_WORK TO COMPLETE:_
Please repeat, from the entries that follow, the lines from the one containing "Tuning file MG名爵 (656, 2359)" through the one containing "Advancement HUB (817, 1639)" exactly, adding nothing.

_INFORMATION SUPPLIED:_
● ● ● ● ●
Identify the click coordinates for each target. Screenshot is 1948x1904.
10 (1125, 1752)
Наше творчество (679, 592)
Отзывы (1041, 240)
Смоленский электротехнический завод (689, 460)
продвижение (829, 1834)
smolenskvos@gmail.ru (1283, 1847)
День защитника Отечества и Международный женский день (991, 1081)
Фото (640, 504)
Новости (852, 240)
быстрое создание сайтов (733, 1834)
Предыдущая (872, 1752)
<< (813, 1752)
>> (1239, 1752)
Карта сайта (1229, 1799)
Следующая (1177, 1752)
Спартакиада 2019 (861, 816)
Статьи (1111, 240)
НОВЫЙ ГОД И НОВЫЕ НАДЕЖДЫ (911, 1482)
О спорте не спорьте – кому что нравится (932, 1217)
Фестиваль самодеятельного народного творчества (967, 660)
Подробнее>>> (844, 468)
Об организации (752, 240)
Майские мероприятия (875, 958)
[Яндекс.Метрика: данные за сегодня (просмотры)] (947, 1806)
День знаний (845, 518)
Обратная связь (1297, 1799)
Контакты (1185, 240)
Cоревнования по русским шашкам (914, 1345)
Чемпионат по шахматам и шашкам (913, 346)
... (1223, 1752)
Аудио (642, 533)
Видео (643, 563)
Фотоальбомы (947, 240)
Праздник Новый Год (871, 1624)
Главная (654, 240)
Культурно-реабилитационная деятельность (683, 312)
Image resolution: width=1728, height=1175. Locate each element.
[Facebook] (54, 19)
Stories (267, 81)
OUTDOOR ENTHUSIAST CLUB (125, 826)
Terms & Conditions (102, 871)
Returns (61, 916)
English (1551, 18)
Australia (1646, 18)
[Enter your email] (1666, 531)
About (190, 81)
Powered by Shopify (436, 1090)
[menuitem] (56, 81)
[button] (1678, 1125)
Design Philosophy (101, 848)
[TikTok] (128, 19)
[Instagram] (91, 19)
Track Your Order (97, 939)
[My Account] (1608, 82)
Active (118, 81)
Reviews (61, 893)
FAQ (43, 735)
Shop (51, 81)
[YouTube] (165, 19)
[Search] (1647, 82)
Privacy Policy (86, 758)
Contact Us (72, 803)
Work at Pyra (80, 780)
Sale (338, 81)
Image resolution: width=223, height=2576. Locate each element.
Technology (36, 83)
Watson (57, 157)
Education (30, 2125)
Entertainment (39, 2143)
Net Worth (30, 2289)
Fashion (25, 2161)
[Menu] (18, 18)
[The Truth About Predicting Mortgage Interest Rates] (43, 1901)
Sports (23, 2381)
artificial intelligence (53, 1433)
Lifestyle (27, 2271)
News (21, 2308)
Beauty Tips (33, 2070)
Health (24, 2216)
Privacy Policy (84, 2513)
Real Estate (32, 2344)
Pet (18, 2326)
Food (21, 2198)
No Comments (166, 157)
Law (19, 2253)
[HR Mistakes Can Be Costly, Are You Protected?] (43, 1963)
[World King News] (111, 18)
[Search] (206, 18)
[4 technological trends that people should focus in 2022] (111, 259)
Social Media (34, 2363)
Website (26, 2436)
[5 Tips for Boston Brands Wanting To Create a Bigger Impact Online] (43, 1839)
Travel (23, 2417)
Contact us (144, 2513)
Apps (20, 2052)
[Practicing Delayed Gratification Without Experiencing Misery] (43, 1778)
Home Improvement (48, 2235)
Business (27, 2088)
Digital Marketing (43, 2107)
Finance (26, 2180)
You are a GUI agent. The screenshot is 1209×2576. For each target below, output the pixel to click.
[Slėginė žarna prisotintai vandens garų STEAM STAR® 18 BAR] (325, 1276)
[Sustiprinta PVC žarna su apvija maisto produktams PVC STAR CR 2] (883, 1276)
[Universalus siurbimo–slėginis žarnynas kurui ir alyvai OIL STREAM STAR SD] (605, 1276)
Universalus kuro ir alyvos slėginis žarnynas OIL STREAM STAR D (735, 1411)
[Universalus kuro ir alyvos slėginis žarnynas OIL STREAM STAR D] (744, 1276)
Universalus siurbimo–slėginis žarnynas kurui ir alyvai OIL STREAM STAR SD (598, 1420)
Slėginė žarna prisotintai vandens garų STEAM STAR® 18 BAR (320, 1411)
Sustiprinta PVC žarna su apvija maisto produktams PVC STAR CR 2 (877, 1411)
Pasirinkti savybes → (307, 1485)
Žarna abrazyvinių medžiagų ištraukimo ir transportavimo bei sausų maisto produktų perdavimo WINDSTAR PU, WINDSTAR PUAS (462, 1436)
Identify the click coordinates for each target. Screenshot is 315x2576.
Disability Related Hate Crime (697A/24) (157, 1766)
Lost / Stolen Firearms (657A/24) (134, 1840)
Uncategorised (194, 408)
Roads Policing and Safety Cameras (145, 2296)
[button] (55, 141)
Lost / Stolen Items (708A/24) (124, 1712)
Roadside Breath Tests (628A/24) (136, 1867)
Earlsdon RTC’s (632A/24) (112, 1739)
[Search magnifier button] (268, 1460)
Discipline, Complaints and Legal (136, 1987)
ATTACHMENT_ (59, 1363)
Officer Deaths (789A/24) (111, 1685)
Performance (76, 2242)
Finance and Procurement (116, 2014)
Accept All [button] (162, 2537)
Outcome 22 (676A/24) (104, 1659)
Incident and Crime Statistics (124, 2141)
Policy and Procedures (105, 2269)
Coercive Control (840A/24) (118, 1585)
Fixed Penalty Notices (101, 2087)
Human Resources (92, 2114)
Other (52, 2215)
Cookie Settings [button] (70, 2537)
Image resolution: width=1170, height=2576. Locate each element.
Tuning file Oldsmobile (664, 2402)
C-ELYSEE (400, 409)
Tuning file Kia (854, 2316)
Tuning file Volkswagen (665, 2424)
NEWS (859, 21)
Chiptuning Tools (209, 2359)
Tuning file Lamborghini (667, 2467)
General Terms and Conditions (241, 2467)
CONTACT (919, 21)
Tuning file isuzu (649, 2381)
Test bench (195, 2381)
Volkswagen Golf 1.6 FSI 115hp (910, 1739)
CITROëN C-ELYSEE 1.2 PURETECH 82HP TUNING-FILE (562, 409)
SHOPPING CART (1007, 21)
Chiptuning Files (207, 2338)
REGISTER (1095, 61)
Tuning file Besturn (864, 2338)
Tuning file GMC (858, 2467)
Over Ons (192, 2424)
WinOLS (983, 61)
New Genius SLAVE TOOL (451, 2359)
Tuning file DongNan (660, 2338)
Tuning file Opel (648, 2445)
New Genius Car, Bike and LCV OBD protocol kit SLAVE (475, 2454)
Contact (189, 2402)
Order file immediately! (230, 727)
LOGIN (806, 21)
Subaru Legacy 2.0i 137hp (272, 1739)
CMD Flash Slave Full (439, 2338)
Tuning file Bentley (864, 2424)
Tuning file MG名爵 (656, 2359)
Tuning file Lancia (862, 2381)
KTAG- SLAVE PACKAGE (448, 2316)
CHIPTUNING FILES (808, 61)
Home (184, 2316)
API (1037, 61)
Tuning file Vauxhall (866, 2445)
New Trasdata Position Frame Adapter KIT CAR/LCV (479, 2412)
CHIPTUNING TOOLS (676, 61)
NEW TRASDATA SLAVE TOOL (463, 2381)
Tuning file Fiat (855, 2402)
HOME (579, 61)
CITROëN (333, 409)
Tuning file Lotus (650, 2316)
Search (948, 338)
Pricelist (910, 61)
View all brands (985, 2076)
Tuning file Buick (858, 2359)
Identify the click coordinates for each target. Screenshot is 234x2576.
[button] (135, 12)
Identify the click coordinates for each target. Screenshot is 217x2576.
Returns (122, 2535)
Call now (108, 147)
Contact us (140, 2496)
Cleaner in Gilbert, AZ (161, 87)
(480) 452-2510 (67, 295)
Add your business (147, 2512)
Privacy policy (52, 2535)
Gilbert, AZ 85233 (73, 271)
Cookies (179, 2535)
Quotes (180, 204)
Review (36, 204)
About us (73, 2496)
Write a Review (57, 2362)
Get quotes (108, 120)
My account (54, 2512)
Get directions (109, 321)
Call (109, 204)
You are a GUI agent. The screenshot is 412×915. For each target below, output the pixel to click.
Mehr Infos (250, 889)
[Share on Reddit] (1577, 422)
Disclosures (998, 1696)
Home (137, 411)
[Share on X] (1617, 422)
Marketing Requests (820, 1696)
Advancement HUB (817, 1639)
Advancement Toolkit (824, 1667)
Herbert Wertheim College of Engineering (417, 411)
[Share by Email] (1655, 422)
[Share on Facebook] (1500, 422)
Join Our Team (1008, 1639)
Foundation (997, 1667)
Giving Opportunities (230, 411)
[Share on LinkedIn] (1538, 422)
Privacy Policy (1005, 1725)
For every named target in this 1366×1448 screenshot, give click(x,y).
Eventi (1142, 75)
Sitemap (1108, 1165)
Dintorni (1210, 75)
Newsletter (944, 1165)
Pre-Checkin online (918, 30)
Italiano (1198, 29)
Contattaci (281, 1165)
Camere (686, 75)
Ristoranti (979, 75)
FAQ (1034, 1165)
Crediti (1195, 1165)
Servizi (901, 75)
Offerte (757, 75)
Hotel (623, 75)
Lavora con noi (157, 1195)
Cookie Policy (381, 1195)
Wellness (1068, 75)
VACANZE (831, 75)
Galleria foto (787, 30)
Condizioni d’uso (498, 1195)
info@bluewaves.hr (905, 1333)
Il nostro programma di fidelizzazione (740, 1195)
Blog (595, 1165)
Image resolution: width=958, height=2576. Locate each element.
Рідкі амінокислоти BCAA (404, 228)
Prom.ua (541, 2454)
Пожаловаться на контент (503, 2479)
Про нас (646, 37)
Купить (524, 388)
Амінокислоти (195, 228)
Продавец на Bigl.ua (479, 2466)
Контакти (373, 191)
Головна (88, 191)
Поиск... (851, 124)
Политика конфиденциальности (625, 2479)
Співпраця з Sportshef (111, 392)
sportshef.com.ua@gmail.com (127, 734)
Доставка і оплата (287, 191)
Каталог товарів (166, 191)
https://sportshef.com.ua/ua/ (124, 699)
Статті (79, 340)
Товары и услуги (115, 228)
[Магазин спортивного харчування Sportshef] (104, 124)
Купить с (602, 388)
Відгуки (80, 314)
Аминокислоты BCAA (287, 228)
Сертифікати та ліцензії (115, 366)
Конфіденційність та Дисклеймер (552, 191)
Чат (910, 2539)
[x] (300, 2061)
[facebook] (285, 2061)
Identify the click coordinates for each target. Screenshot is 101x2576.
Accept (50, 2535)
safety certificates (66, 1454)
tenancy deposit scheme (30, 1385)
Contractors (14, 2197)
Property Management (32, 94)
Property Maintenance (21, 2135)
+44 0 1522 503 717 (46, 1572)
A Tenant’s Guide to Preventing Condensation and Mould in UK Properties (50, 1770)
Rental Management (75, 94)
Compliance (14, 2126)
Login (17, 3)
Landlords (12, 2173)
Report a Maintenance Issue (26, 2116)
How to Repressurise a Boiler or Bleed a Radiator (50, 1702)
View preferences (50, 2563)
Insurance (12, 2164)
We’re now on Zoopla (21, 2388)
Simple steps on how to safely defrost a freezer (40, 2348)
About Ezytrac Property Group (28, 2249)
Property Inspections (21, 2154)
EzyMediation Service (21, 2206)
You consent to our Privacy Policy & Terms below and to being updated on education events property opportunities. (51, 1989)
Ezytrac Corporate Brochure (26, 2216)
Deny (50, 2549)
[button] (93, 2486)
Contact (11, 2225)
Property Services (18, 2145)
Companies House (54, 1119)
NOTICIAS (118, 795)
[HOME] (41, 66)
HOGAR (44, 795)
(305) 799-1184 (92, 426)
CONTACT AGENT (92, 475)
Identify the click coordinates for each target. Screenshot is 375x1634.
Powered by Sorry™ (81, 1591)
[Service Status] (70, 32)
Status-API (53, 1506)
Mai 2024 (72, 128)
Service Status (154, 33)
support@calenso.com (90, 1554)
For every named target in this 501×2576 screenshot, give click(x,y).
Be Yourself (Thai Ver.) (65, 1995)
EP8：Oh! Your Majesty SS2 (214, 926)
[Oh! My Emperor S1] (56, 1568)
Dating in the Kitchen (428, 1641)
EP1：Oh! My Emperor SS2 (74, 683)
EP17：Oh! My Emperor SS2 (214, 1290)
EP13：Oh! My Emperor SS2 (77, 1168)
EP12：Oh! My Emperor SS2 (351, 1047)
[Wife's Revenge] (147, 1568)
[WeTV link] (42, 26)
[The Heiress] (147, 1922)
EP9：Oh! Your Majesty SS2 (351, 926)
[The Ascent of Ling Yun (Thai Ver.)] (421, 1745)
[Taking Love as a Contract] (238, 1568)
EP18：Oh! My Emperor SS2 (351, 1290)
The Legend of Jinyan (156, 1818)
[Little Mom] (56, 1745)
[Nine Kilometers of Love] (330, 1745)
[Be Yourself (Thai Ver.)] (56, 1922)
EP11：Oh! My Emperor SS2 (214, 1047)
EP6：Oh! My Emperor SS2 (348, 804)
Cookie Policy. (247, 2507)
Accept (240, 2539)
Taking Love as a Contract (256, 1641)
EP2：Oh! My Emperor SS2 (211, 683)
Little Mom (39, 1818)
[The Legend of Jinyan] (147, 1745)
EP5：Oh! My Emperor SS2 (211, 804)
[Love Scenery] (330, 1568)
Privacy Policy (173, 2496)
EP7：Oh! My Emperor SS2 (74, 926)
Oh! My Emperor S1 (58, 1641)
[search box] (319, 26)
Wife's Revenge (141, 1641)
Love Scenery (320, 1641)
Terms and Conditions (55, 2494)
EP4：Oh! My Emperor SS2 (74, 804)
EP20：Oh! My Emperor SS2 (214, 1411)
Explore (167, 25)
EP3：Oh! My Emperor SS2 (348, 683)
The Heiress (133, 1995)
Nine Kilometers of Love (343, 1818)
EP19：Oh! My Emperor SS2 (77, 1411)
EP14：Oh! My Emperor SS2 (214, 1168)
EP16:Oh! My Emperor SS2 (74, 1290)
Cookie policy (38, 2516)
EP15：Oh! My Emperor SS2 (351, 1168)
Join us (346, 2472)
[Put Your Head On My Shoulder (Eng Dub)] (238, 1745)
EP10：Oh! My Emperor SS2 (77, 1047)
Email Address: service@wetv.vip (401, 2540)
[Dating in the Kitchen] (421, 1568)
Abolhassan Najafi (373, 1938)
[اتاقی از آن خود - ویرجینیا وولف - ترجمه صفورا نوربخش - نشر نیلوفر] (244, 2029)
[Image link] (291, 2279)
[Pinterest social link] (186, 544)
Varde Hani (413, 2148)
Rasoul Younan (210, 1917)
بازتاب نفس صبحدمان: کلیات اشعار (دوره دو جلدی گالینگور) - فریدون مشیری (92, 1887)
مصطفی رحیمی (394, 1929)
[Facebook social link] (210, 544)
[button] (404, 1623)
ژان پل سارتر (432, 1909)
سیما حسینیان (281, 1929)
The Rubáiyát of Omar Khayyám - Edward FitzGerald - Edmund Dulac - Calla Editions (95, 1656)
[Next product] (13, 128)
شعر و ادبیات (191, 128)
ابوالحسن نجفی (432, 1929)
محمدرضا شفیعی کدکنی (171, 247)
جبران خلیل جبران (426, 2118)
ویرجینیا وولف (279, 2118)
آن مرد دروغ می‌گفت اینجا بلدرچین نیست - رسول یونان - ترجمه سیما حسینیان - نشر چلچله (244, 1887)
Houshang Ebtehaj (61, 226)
● ● ● ● ●
_WRITTEN REPLY:_
Tuning file MG名爵 (656, 2359)
Tuning file Lancia (862, 2381)
KTAG- SLAVE PACKAGE (448, 2316)
CHIPTUNING FILES (808, 61)
Home (184, 2316)
API (1037, 61)
Tuning file Vauxhall (866, 2445)
New Trasdata Position Frame Adapter KIT CAR/LCV (479, 2412)
CHIPTUNING TOOLS (676, 61)
NEW TRASDATA SLAVE TOOL (463, 2381)
Tuning file Fiat (855, 2402)
HOME (579, 61)
CITROëN (333, 409)
Tuning file Lotus (650, 2316)
Search (948, 338)
Pricelist (910, 61)
View all brands (985, 2076)
Tuning file Buick (858, 2359)
Identify the click coordinates for each target. Screenshot is 234x2576.
[button] (135, 12)
Identify the click coordinates for each target. Screenshot is 217x2576.
Returns (122, 2535)
Call now (108, 147)
Contact us (140, 2496)
Cleaner in Gilbert, AZ (161, 87)
(480) 452-2510 (67, 295)
Add your business (147, 2512)
Privacy policy (52, 2535)
Gilbert, AZ 85233 (73, 271)
Cookies (179, 2535)
Quotes (180, 204)
Review (36, 204)
About us (73, 2496)
Write a Review (57, 2362)
Get quotes (108, 120)
My account (54, 2512)
Get directions (109, 321)
Call (109, 204)
You are a GUI agent. The screenshot is 412×915. For each target below, output the pixel to click.
Mehr Infos (250, 889)
[Share on Reddit] (1577, 422)
Disclosures (998, 1696)
Home (137, 411)
[Share on X] (1617, 422)
Marketing Requests (820, 1696)
Advancement HUB (817, 1639)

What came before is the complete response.